Majelis Hakim yang diketuai oleh Sutarno dan beranggotakan Samsumar Hidayat serta Ansori Hironi berada di Pengadilan Negeri Purworejo.

Sedangkan terdakwa raja dan ratu berada di Rutan Kelas 2B Purworejo.

Ketua Majelis Hakim Sutarno mengatakan, pihaknya saat ini sedang sibuk. Karena itu, ia mengumumkan penundaan pembacaan vonis sidang.

Sidang dimulai sekitar pukul 17.30 WIB hingga menjelang Magrib sekitar pukul 18.00 WIB.

Hakim Ketua menetapkan sidang selanjutnya adalah tanggal Senin 14 September 2020, dengan agenda membacakan keputusan Sidang

"Kami sebagai manusia juga tidak luput dari kesalaham. Kami minta waktu 3 hari dari sekarang untuk menentukan sebaik  mungkin, agar keputusan sesuai rasa keadilan," ujar Sutarno.

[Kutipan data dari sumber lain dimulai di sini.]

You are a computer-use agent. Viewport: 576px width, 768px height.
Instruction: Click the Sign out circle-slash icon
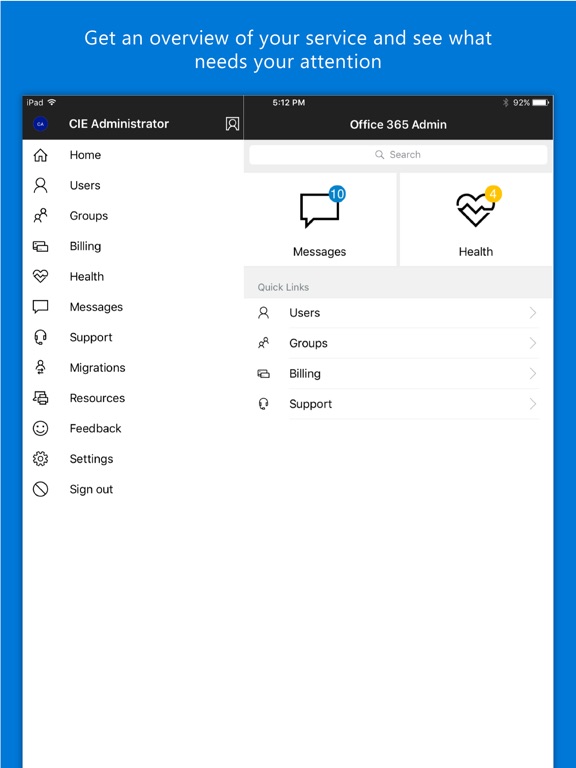click(40, 489)
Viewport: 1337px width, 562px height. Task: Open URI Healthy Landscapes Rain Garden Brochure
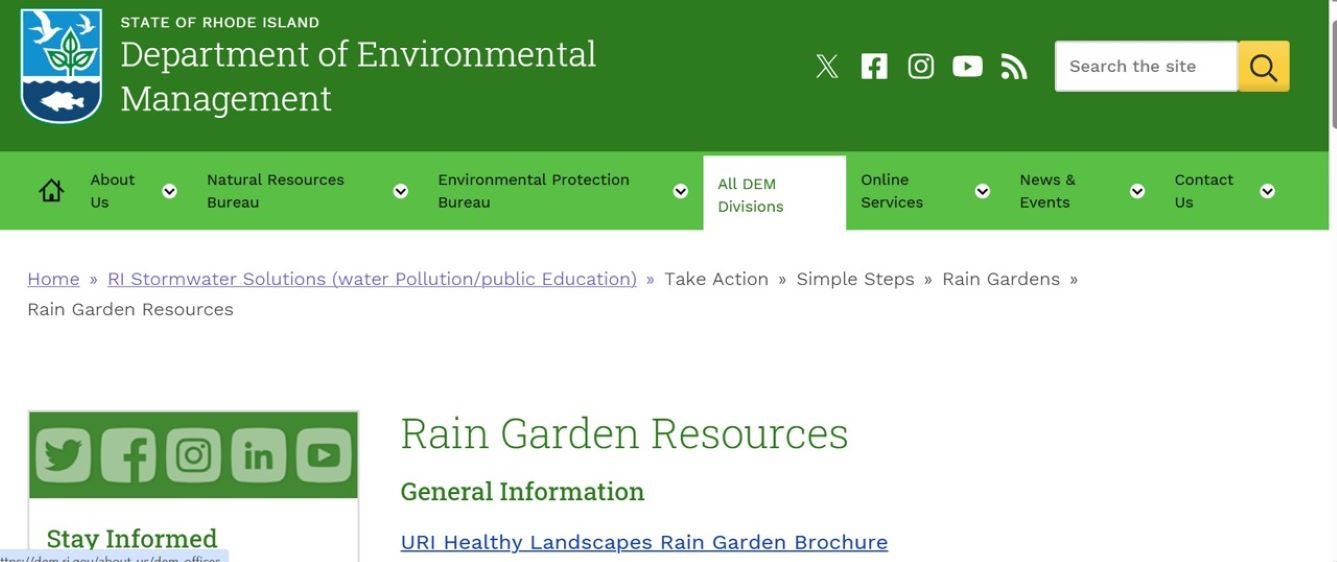643,542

Sebagai informasi, Totok dan Fanny yang sebelumnya mengaku sebagai Raja dan Ratu KAS. Keduanya didakwa melanggar pasal 14 ayat 1 UU No 1 tahun 1946 tentang Peraturan Hukum Pidana jo pasal 55 ayat 1 ke 1 KUHP subsider pasal 14 ayat 2 UU No 1 tahun 1946 tentang Peraturan Hukum Pidana jo pasal 55 ayat 1 ke 1 KUHP
Dakwaan kedua pasal 378 jo pasal 55 ayat 1 ke 1 KUHP.  

Penasihat Hukum keberatan

Penasihat hukum terdakwa, Muhammad Sofyan dan Inung Wondo Saputra, mengatakan terdakwa 1 (Totok) ancaman hukuman 5 tahun dan terdakwa 2 (Fanny) ancaman hukuman 3,5 tahun. Menurut Sofyan, fakta persidangan yang di temukan, yaitu telah terjadi opini media yang berlebihan.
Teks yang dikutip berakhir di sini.